彼がエイズで亡くなっている現実を思うと、演じている間どんな想いだったのだろうと切なくなる。 演出が生々しいというか、エイズを隠して(←言えなかったんだけど、嫌われたくなくて)関係を持ったり、女の子の方もコンドームを拒否する場面があったり (←好きだから、私は大丈夫 的な)
はっ⁇ な部分もあり、ジュテームの国は情熱的すぎてよう分からん、と諸手を挙げて絶賛は出来なかった。 フランスほど、日本でそんなに反響があったか覚えていないけど 宮沢りえは絶賛していた。 ただ あの当時、今から25年くらい前の作品で、フレディ・マーキュリーもエイズで亡くなったりした後で、『フィラデルフィア』しかり、センセーショナルな映画だったのは間違いない。
Cem
5.0
『僕は死ぬだろうが先の事はいい。僕は今 生きている』

多才すぎるシリル・コラールの遺作🥺
エイズで亡くなったバイセクシャルのシリル・コラールが監督、原作、脚本、音楽、主演もこなす半自伝的作品。エイズに侵されながらも、愛すること、生きることの素晴らしさを鮮烈に描く✨
セックス後、『俺はエイズだ』と告げるの酷い😭😭😭それでも愛し合ってる2人はゴムをしてセックスをする
少女のような外見で、裸を披露するロマーヌ・ボーランジェが愛らしいが、後半は荒れ狂ってしまい目を背けたくなる
死の影に怯えながらも今を生きぬくという力強いメッセージに感動した
劇中流れる音楽がことごとくかっこよくて素晴らしい🎶サントラ欲しい
エイズに罹ったバイセクシュアルの主人公が、自分の欲求を満たすためだけに、女とも男とも刹那的に関係を結んでいく、とにかく身勝手で退廃的なストーリー・・と批判することは、いとも簡単。

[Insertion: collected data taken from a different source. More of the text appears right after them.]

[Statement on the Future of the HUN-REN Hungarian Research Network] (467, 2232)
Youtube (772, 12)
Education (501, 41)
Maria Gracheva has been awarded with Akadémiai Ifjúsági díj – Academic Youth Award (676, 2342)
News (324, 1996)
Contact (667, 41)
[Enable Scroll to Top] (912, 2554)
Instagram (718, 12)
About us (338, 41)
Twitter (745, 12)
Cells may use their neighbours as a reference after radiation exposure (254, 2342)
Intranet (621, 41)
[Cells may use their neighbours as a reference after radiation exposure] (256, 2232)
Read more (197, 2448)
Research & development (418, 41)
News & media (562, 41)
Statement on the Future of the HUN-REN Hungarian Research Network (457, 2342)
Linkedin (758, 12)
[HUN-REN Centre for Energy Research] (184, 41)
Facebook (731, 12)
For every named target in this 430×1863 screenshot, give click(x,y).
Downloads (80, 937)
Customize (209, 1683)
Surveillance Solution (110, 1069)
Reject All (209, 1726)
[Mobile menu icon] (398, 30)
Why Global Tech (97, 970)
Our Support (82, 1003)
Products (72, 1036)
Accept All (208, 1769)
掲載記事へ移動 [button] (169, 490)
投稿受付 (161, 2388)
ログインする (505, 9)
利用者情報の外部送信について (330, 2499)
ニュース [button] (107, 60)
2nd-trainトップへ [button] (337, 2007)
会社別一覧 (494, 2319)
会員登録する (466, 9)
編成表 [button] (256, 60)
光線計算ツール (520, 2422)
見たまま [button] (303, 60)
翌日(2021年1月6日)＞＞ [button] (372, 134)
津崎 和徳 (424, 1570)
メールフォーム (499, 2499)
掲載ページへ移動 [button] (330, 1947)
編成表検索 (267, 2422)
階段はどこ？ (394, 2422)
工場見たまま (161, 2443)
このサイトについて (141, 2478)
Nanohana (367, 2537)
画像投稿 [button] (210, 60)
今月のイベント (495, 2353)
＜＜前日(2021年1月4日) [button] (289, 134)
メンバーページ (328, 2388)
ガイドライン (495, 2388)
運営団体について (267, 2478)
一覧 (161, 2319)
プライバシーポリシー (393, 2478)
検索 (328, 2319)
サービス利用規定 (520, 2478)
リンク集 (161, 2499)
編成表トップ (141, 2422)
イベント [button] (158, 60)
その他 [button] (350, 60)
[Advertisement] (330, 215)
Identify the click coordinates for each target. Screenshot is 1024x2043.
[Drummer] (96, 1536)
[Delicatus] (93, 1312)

だけど、監督・主演のシリル・コラールが、実際にこの作品の完成直後にエイズで逝去していることを考えると、コラールの愛を求める心の叫びが聞こえてくるようで、切なく、やるせなく、劇場公開から30年近く経った今でも、強烈な印象を残している作品。

ラストシーンでヨーロッパ最西端の岬に立ったコラールが、日没、そして大西洋に再び上る日を、ただただ淡々と見つめるその瞳の奥の感情は、決して演技では出せないもの。一人の人間が、人生の最後に吐出した全ての感情が凝縮したこの作品に対して、佳作or駄作の烙印を簡単に押すことは、ナンセンスでしかない。

相手役を務めた女優ロマーヌ・ボーランジェ。来日時に、日本のメディアからの「実際のエイズ患者とラブシーンを演じることに抵抗はなかったか?」との、トホホな質問に対し、「日本って、エイズに対する知識、理解が本当に遅れてるのね!」と呆れかえりながら答えたというエピソードには、当時、まだティーンエイジャーであったこのフランス人女優にして、ヨーロッパ女性の精神の神髄を見たような気がしたもの。

何とかしてDVD化していただきたい作品のひとつ。